((

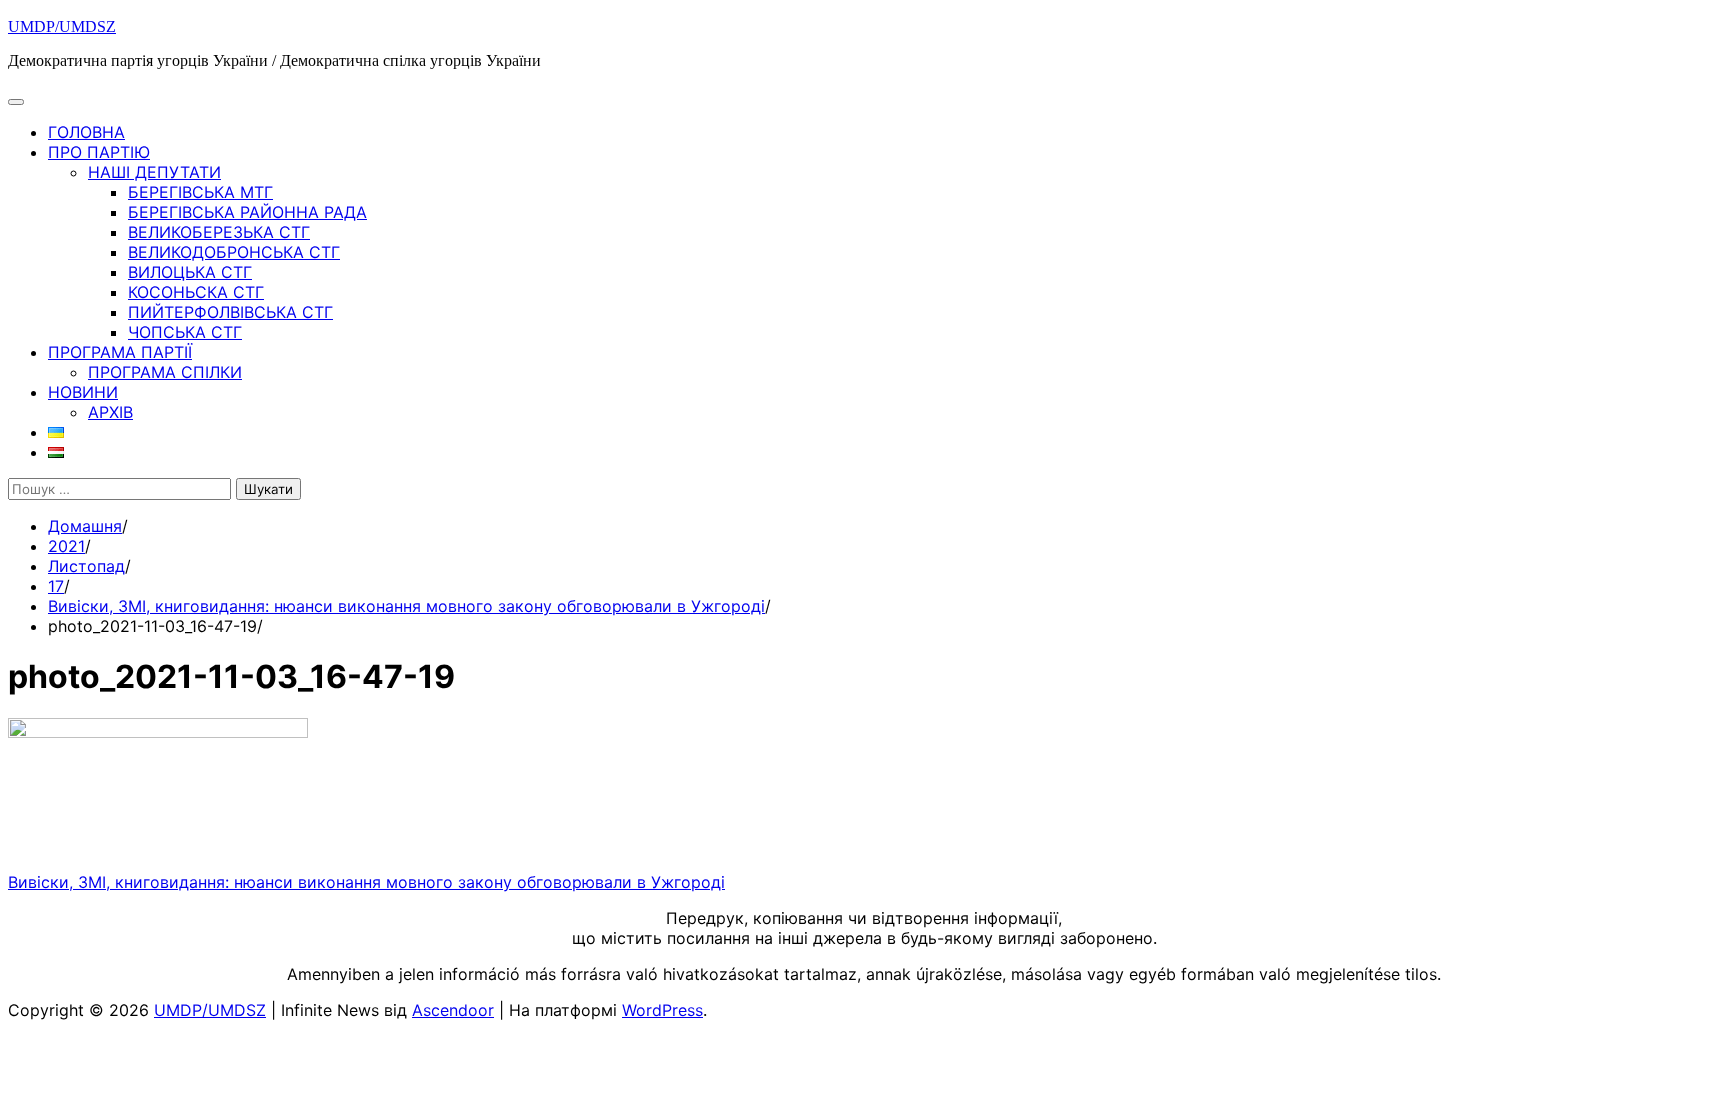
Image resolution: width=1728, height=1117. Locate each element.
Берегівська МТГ (200, 192)
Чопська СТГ (185, 332)
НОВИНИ (83, 392)
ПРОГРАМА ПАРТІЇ (120, 352)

))

The records above are to be retyped exactly, with every picture left out.

§ The completed task:
Image resolution: width=1728, height=1117. Locate each element.
Берегівська МТГ (200, 192)
Чопська СТГ (185, 332)
НОВИНИ (83, 392)
ПРОГРАМА ПАРТІЇ (120, 352)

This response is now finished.